■ RECORDS FOR THIS EXERCISE ■

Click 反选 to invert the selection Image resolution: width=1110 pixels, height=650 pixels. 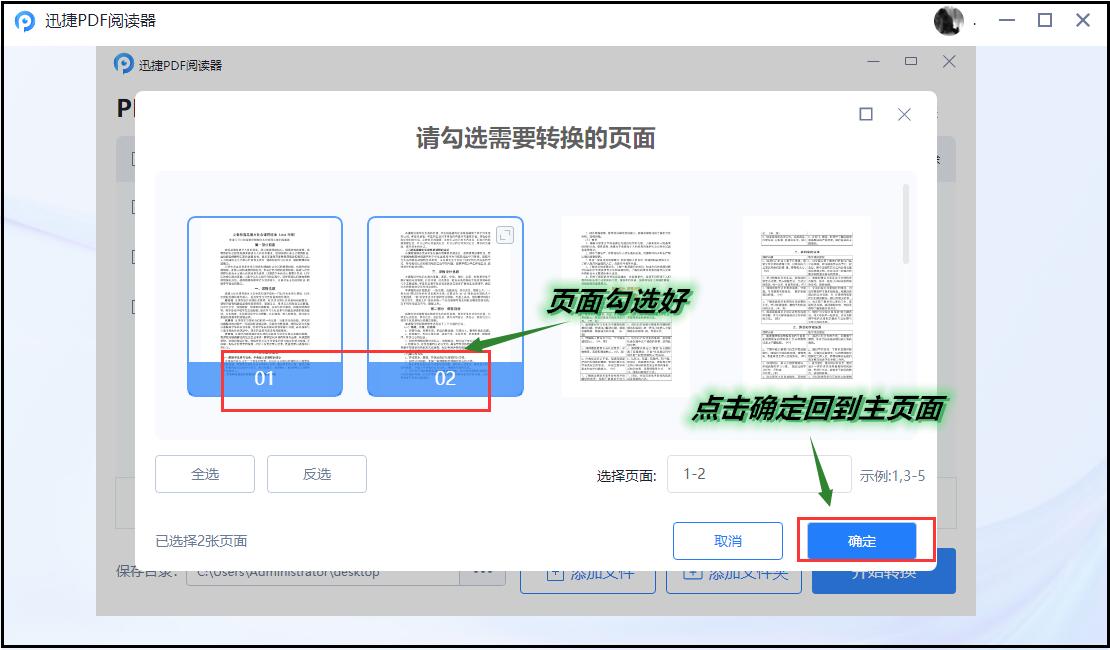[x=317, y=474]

...

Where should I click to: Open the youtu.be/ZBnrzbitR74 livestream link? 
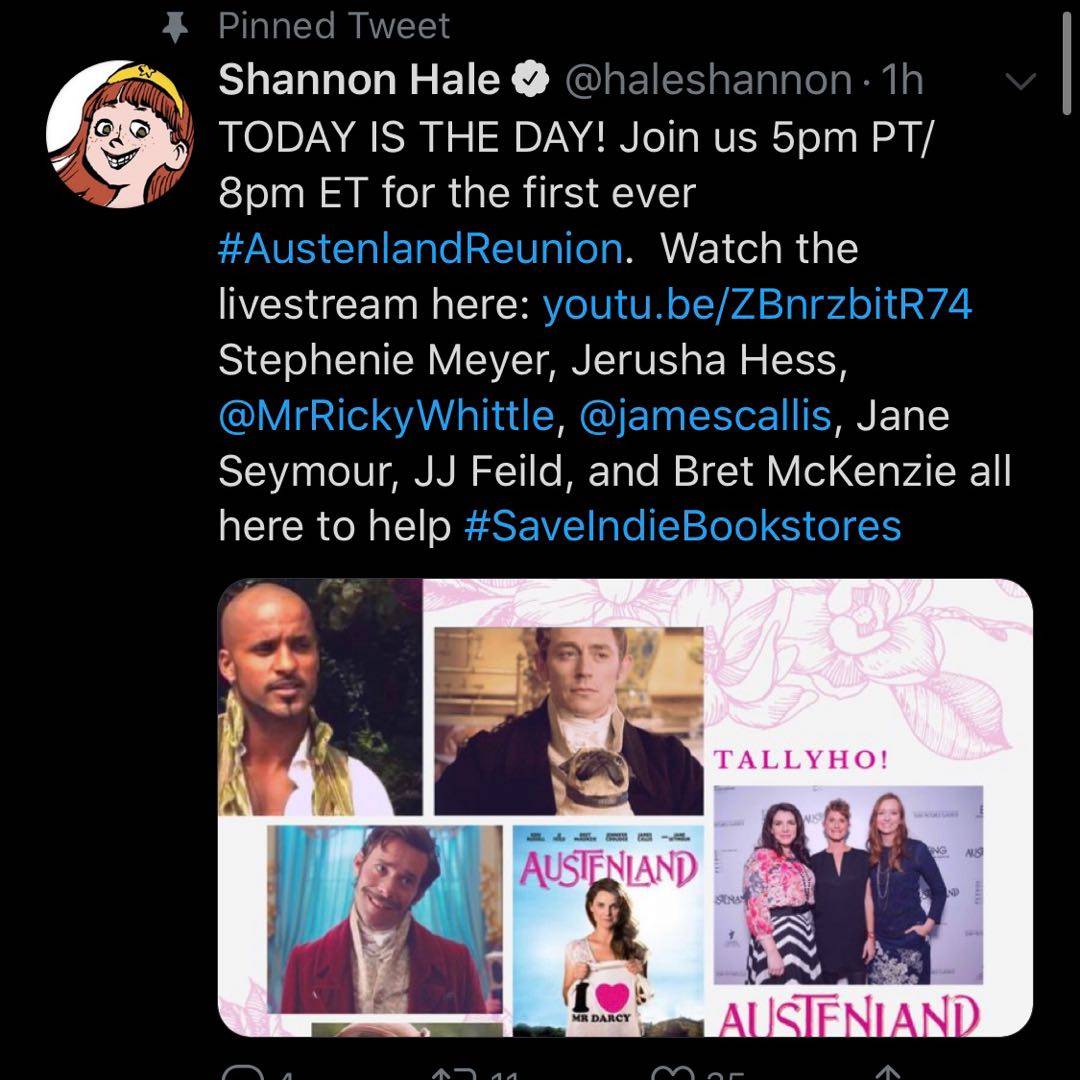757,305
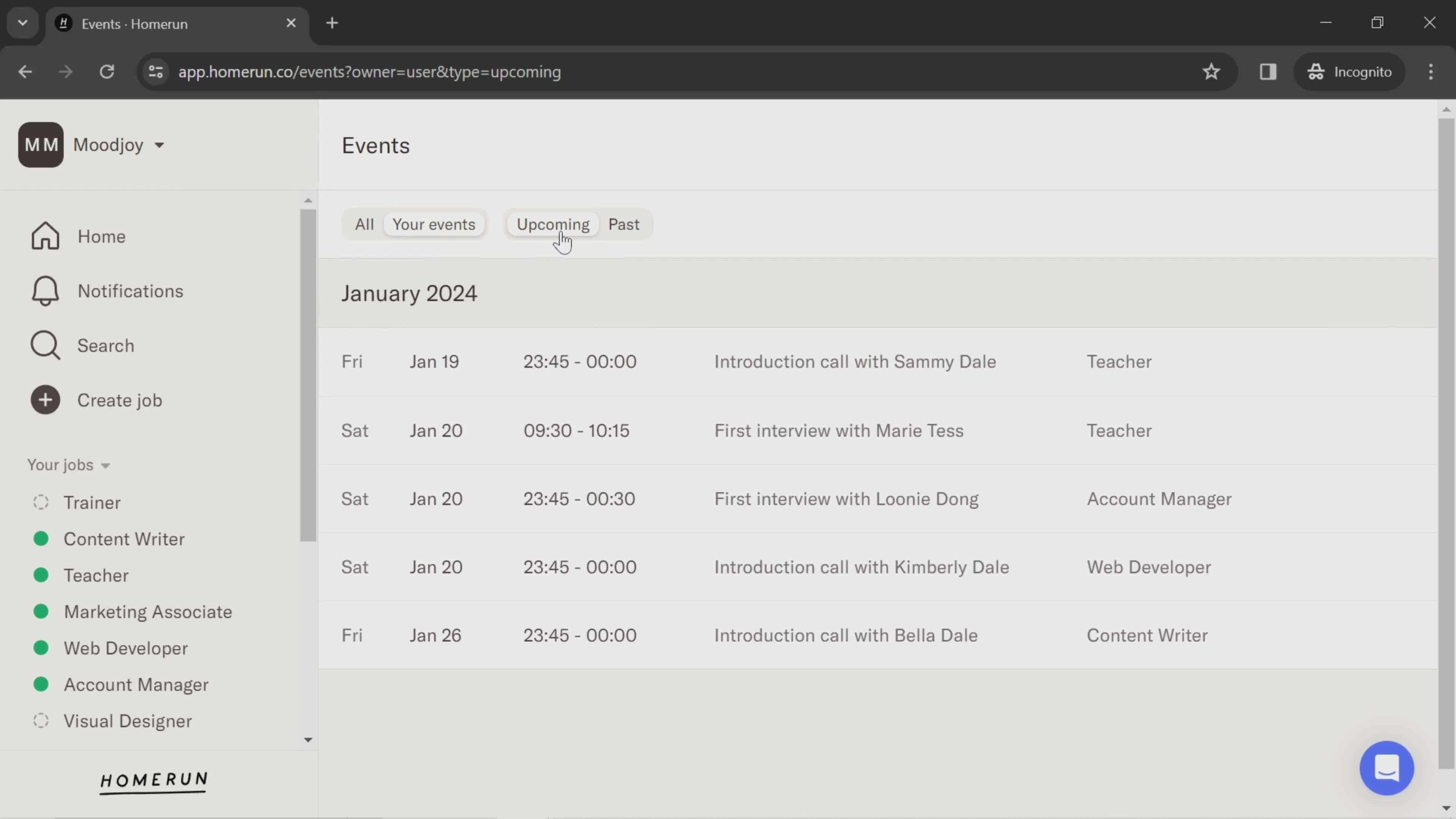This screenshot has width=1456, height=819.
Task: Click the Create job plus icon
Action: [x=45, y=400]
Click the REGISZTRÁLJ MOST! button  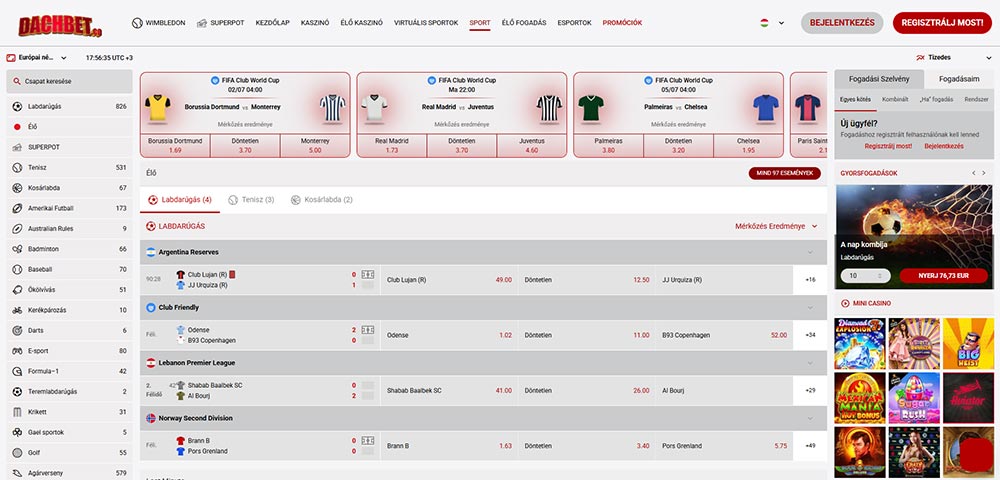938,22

==

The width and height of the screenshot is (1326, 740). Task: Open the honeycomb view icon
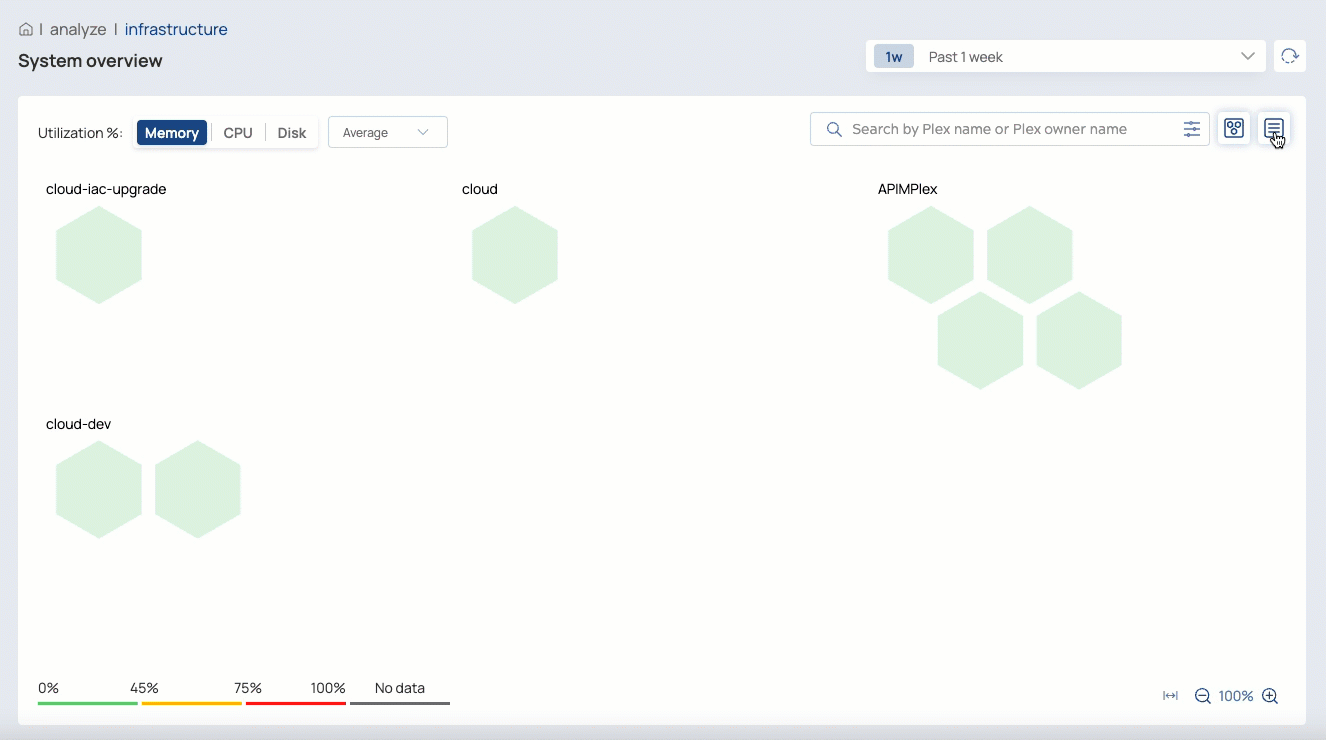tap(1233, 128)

■ OBJECTIVE ■
Reproduce the rows from the line containing "The width and" through the line containing "tap(1233, 128)", renaming "honeycomb view icon" to "grid view icon" and leaving everything else unchanged. Omit the pictures from the output.

■ FULL OUTPUT ■
The width and height of the screenshot is (1326, 740). Task: Open the grid view icon
tap(1233, 128)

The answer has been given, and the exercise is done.